Je/ trô/ ne /dans/ l’a/ zur/ com/ me un/ sphin/x in/ com/ pris .C’est un alexandrin (1pt)
1 2 3 4 5 6 7 8 9 10 11 12
9-Etudions la disposition, la qualité, le genre des rimes de la première (1ere) strophe:
-La disposition : les rimes de cette strophe sont embrassées « A-B-B-A) (1pt)
-La qualité : les vers 1 et 4 sont riches et les vers 2 et 3 sont suffisantes (1pt)
-Le genre : le vers 1 et 4 présente des rimes féminines et les vers 2 et 3 sont masculines. (1pt)
10-Relevons une allitération contenue dans ce texte :
« Et jamais je ne pleure et jamais je ne ris » : il y a allitération en « j » (1pt)
12-Dans ce texte relevons :
-Une comparaison : « Je suis belle, ô mortels ! Comme un rêve de pierre » vers1 ; « Je trône dans l’azur comme
un sphinx incompris » vers 5 (1pt)
-Une métaphore : « J’ai de purs miroirs » vers 12/13 ; «Mes yeux, mes larges yeux aux clartés éternelles » vers
14 (1pt)
-Une anaphore : «Et jamais je ne pleure et jamais je ne ris » vers 8 en ‘’jamais’’ qui revient deux fois. (1pt)
II-Travail d’écriture : Commentaire composé. (3,5pts)
Rédigeons une introduction normative d’un commentaire composé a partir des centres d 'intérêt suivants
l’expression de la beauté et l’inspiration du poète.
II-Commentaire composé
A- Les éléments de l’introduction [3points]
3- Le texte :
Titre : Beauté
Nature : sonnet
Tonalité : Lyrique
Idée générale : L’éloge de la beauté féminine
4- L’auteur :
Nom : Charles BAUDELAIRE
Nationalité : Française
Epoque : XIXème siècle
Courant littéraire : Symbolisme
3-Ouvrage :
Titre : Les Fleurs du Mal
Edition : Babel
Année de publication : 1857
4-Centres d’intérêt :
L’expression de la beauté
L’inspiration du poète.
1-Charles Baudelaire est un poète Français du XIXe siècle, membre du mouvement littéraire le symbolisme.
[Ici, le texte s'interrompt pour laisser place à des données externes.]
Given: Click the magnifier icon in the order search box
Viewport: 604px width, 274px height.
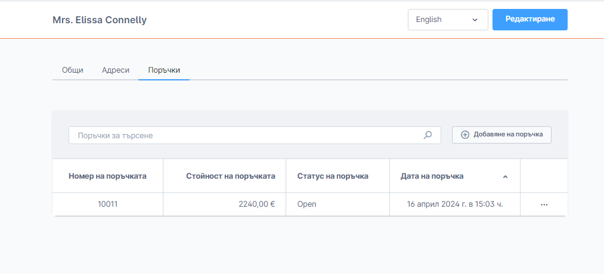Looking at the screenshot, I should pos(428,135).
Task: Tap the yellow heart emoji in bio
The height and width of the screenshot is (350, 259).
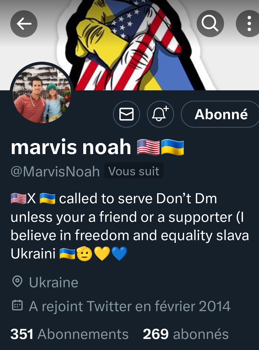Action: coord(102,253)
Il est
l’auteur du sonnet intitulé « Beauté ». Ce poème est extrait de l’ouvrage Les Fleurs du mal, publié en 1857. Avec
une tonalité lyrique le poète fait l’éloge de la beauté féminine. De ce fait, en premier lieu nous étudierons la beauté
de la femme, et en second lieu nous mettrons en valeur l’impact de cette beauté sur la poésie.
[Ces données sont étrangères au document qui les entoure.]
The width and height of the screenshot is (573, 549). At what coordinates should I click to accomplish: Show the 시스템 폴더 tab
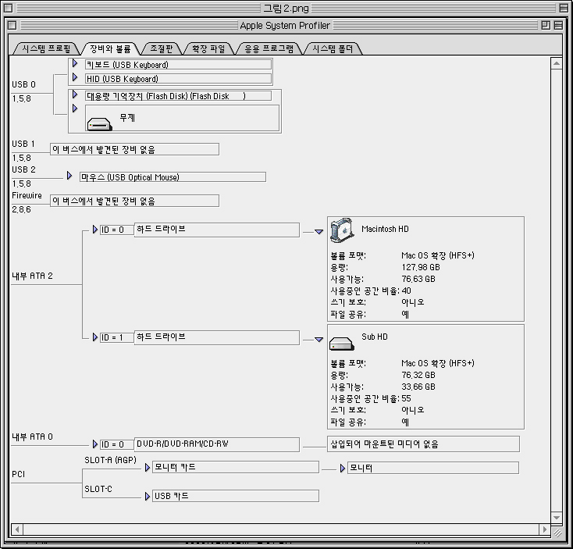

2-« Beauté » est un sonnet du symboliste français du XIXe siècle, Charles Baudelaire. Il est tiré de son ouvrage ou
recueil de poèmes Les Fleurs du mal publié en 1857. Dans ce poème à tonalité lyrique, le poète met en exergue ou
en lumière la beauté élogieuse d’une femme ou l’éloge de la beauté féminine. Sur ce, nous analyserons dans un
premier élan la beauté de la femme et dans un deuxième l’impact de cette beauté sur la poésie.